French trade deficit narrows in June
France reduced a big trade deficit in June, official data showed on Friday, but the balance for the first six months of the year was sharply higher than for the second half of 2010.
The deficit for June was 5.59 billion euros ($8.0 billion), down from 6.41 billion euros in May, adjusted data from the customs service showed.
France has been running a big and increasing structural trade deficit in recent years.
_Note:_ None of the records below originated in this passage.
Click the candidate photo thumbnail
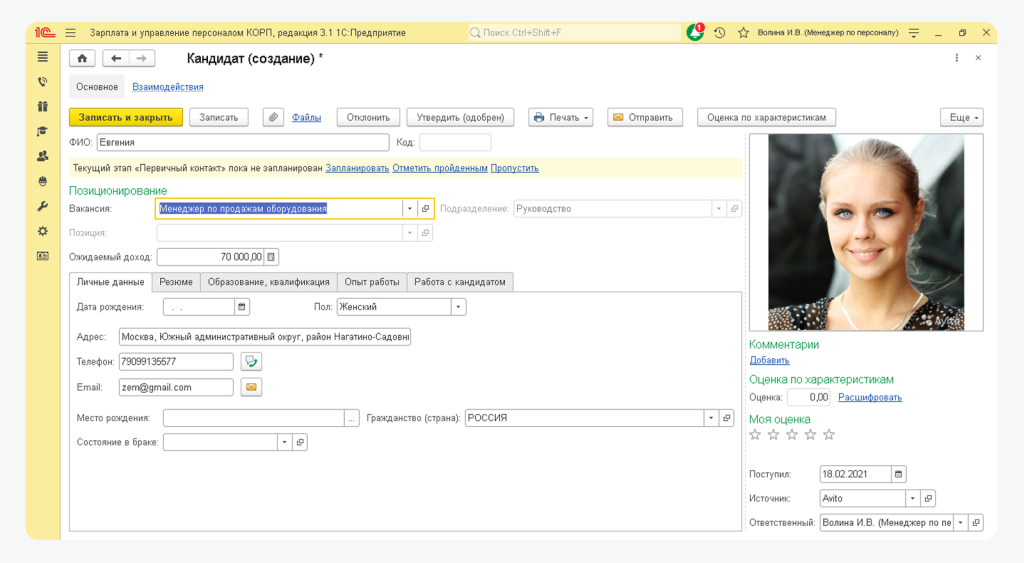 [x=865, y=232]
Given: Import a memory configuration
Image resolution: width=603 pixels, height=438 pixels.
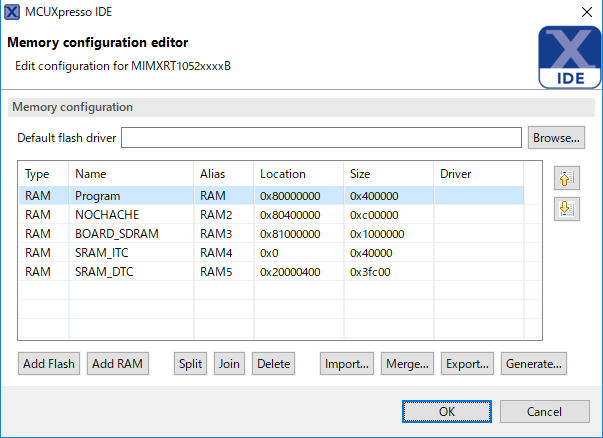Looking at the screenshot, I should pyautogui.click(x=347, y=364).
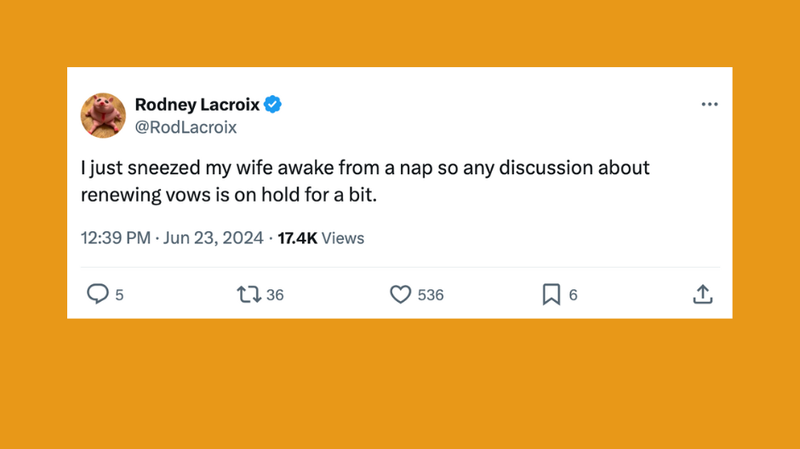Like the tweet with the heart icon

pos(400,294)
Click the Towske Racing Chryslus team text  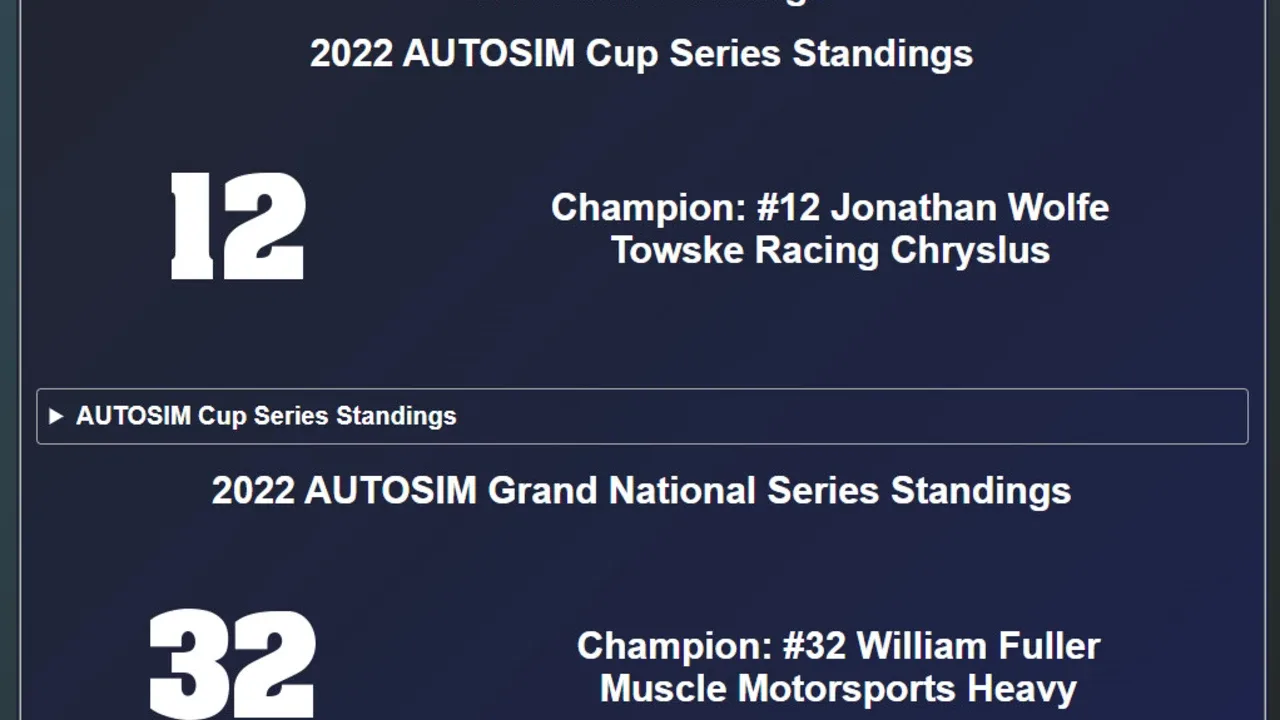[x=830, y=250]
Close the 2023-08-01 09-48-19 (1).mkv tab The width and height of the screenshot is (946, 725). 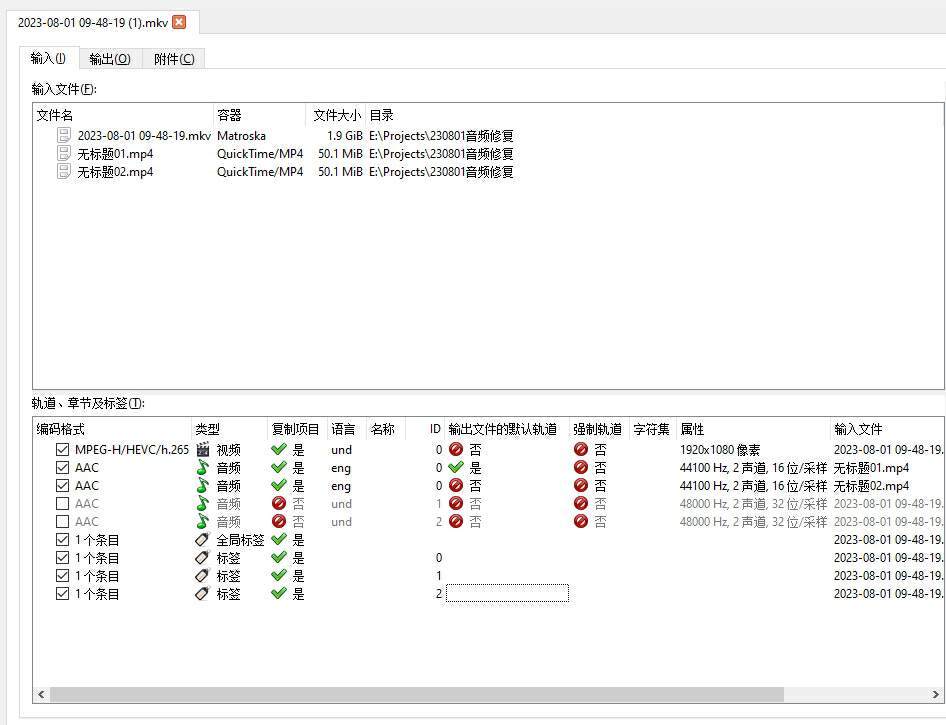179,22
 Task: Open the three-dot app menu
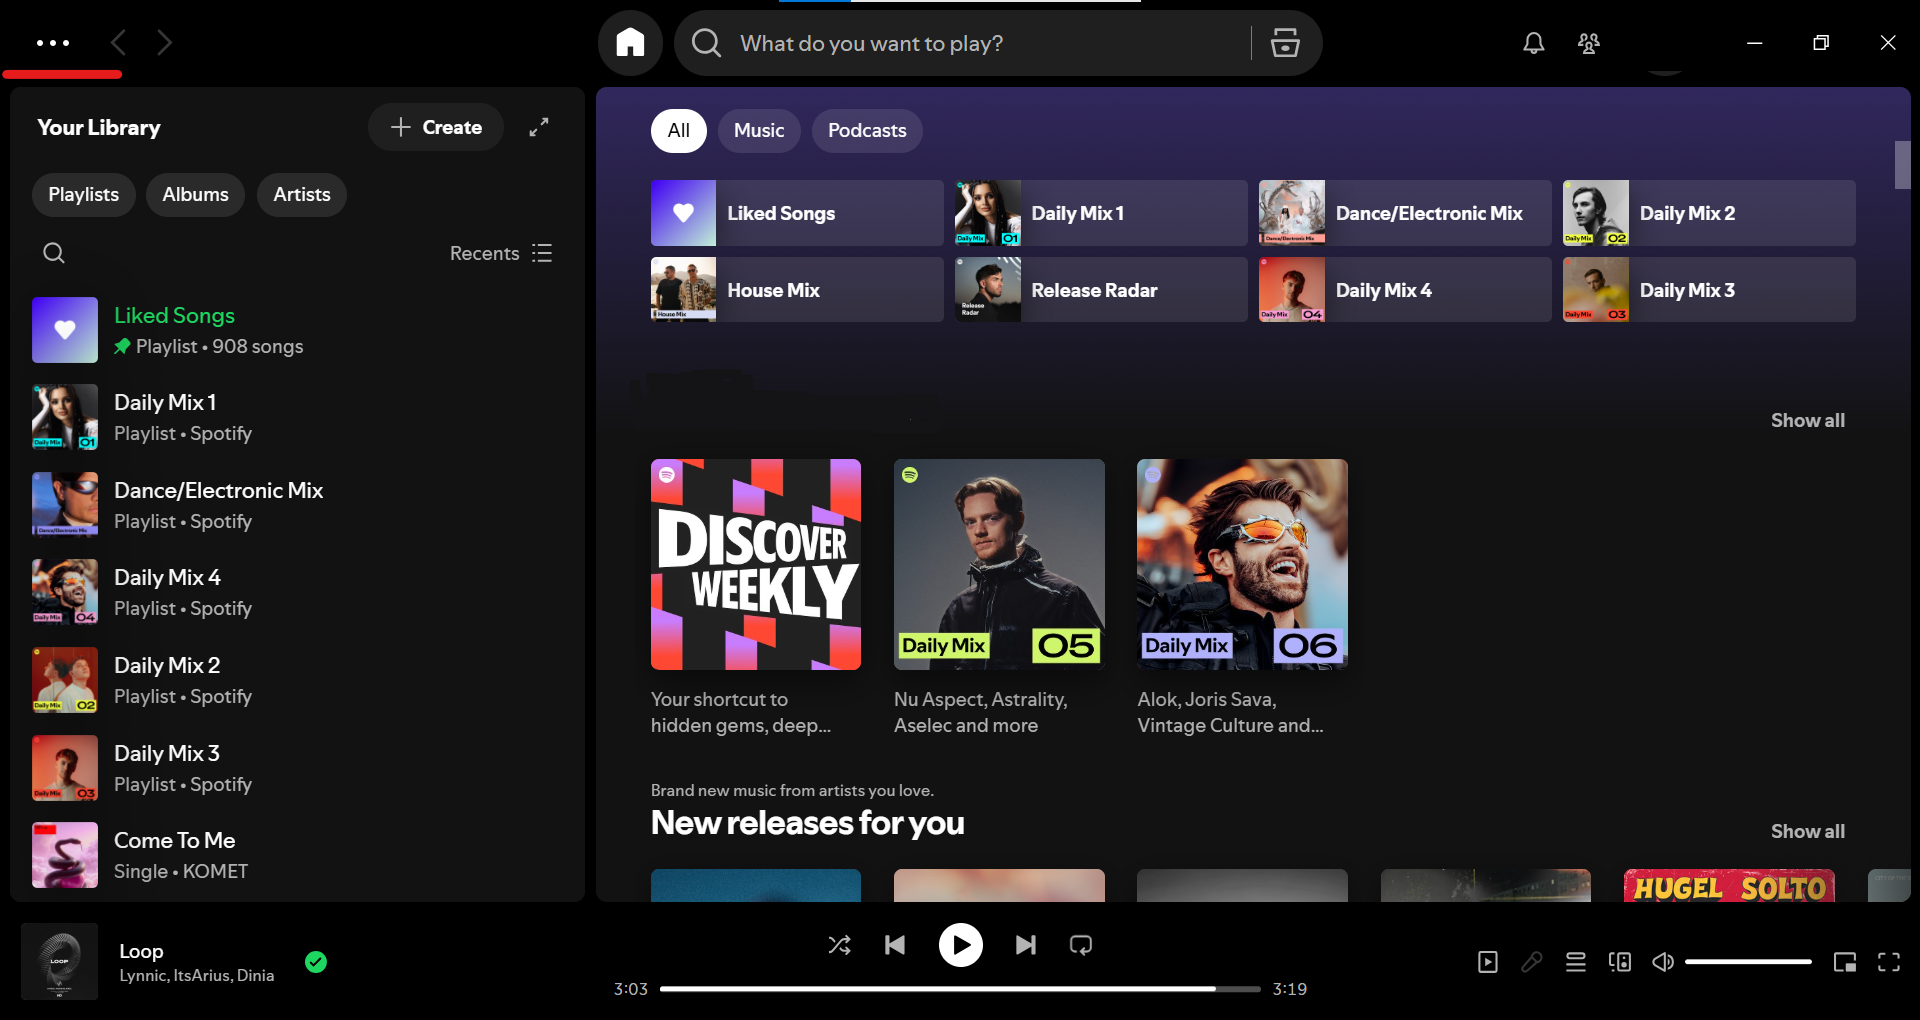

Analysts say that this reflects an underlying loss of competitiveness, partly because France, by comparison with Germany, has too few medium-sized companies which tend to produce mid-range goods rather than capturing niche, high-value markets.
The balance for the six months to June showed a deficit of 37.5 billion euros compared with a deficit of 27.6 billion euros in the last six months of 2010.
The six-month data reflected an increase in the bill for imported energy products such as oil and gas and a worsening of a deficit in industrial goods.
The finance ministry said that the reduction of the deficit in June reflected a big drop in imports, mainly of energy products. Exports were steady overall.
In April. the monthly deficit had risen to 6.8 billion euros and in May to 6.4 billion euros, on a revised basis.
The cumulative balance for the 12 months to June shows a deficit of nearly 65 billion euros. In the whole of 2010, the trade balance was in deficit by 52.2 billion euros.
Exports of industrial goods eased slightly in June. A rise in sales of aerospace and pharmaceutical products did not compensate fully for falls in sales of semi-finished goods, of autos and of mechanical and electrical equipment.
The trade balance is an important factor in the overall performance of an economy, since a surplus points to growth.